Finally, the Feature Tree nodes are marked with labels describing the shape and chemical properties of the building block. In principle, every kind of descriptor can be used as a label provided that the descriptor is additive over the building blocks. In our Feature Tree implementation, we normally work with a shape... 

Fig. 4.1 The conversion of a molecule into a Feature Tree descriptor. The major phases are summarized on the right. A cyclic system is divided into individual rings only if this can be done uniquely. Features stored at the Feature Tree nodes are shape or chemistry related. The chemical feature (interaction potential) is color coded as follows red, H-bond acceptor blue, H-bond donor green, hydrophobic.
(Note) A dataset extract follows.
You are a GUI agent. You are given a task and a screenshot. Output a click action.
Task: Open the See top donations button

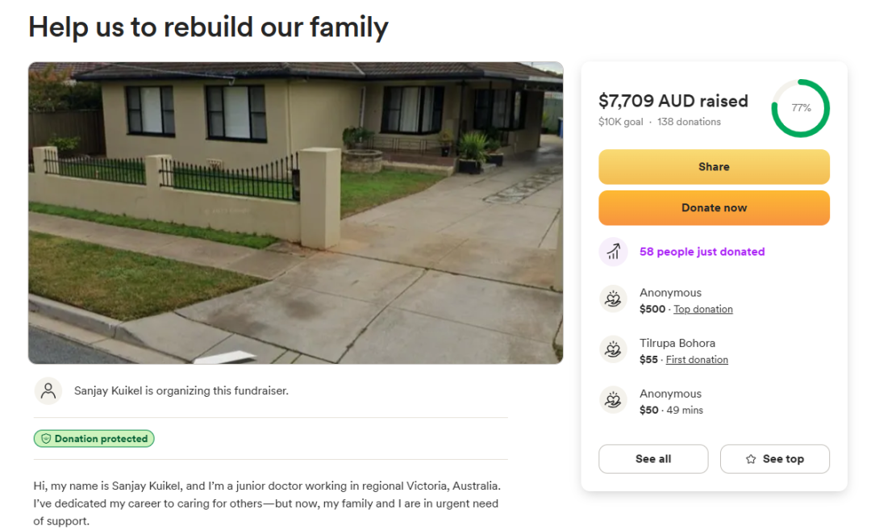775,459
Once a Feature Tree can be created from a molecule, the question arises of how to compare two Feature Trees. Using Eq. (1), we are able to compare two individual Feature Tree nodes. Owing to the additivity of the features stored at a node, we can also compare two sets of Feature Tree nodes. This is done by adding the features over all nodes within a set and applying Eq. (1) again. Obviously, we can also compare two complete Feature Trees in this way we just add all features in the two trees and apply Eq. (1). We call such a comparison level-0, because no division of the tree into pieces has been performed. Level-0 comparisons closely resemble the way linear descriptors work. If we assume for a moment that all components of a linear descriptor are additive and can be computed for each building block individually (such as the volume descriptor), adding the feature values over all Feature Tree nodes will create the linear descriptor.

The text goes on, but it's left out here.